Ruben Greenberg was the first black police chief of Charleston, South Carolina, and known for being an innovative criminologist. He served as police chief from 1982 until his retirement in 2005.
Greenberg was born on June 24, 1943 in Houston, Texas. He was the son of a Russian Jewish immigrant father and an African-American mother. Greenberg received his bachelor’s degree in anthropology from San Francisco State University in 1967, and earned master’s degrees in public administration and city planning from University of California, Berkeley in 1969 and 1975. He was also a graduate of the FBI Academy.
Greenberg served as the Undersheriff of the Chatham County Sheriff’s Department in Savannah, Georgia, and he was a major with the city’s police department. In Florida, he was Chief of Police at Opa-locka and Chief Deputy Sheriff of Orange County, rising to Deputy Director of the Florida Department of Law Enforcement. He arrived in Charleston as Chief of Police in 1982.

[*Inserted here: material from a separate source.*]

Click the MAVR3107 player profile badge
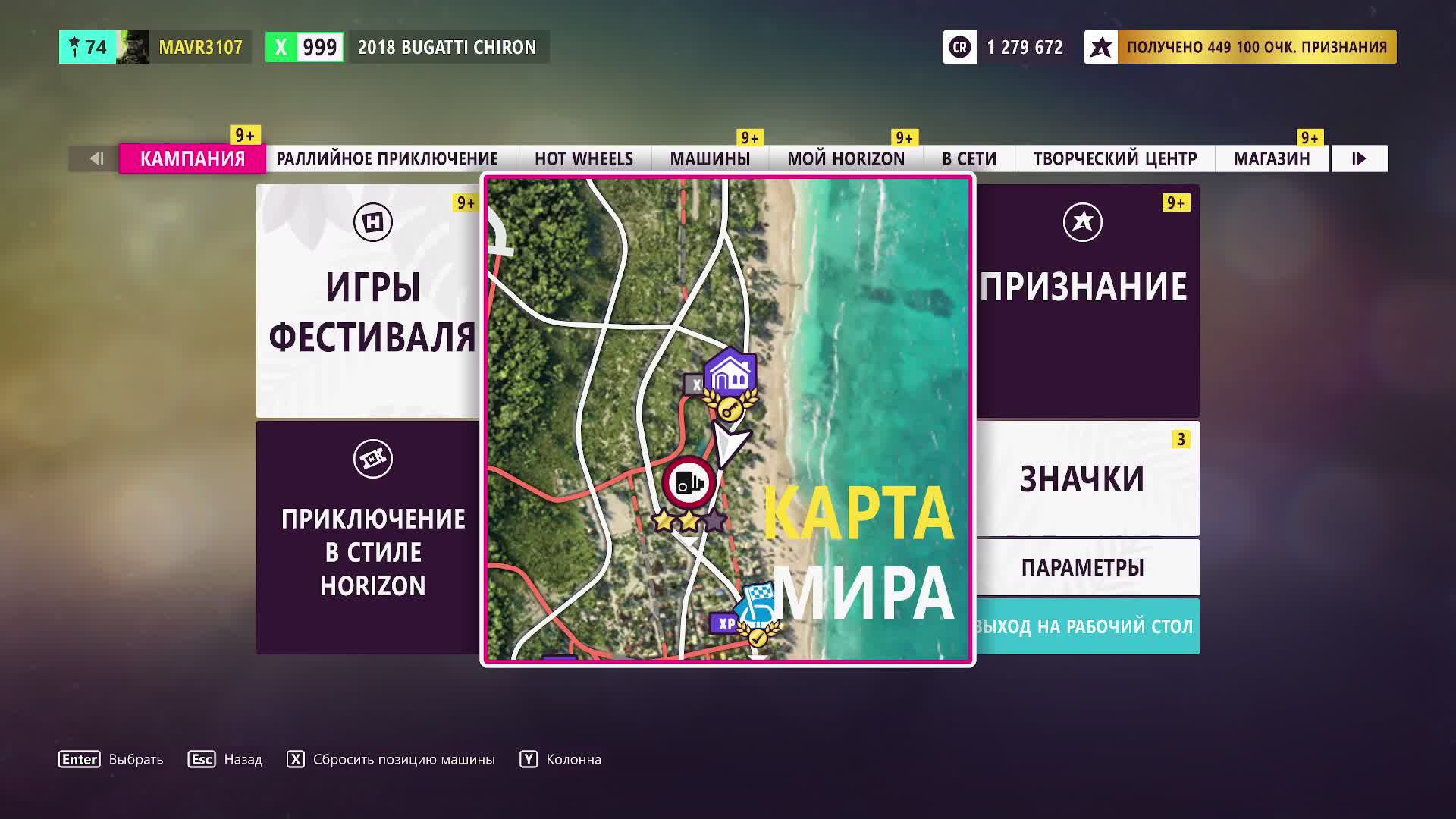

Greenberg told his cops that their job was not to punish (that was up to the courts), but to make arrests, and in order to do that they had to be on good terms with the citizens. So he put his cops out on the streets, not in cars. They walked, rode bicycles and horses, and were accessible to “normal people,” who might not want to call or visit headquarters.
Greenberg is the author of Let’s Take Back Our Streets, 1989, written with Arthur Gordon, a consulting editor of Guideposts. Greenberg died on September 24, 2014, in Charleston, South Carolina after a long illness.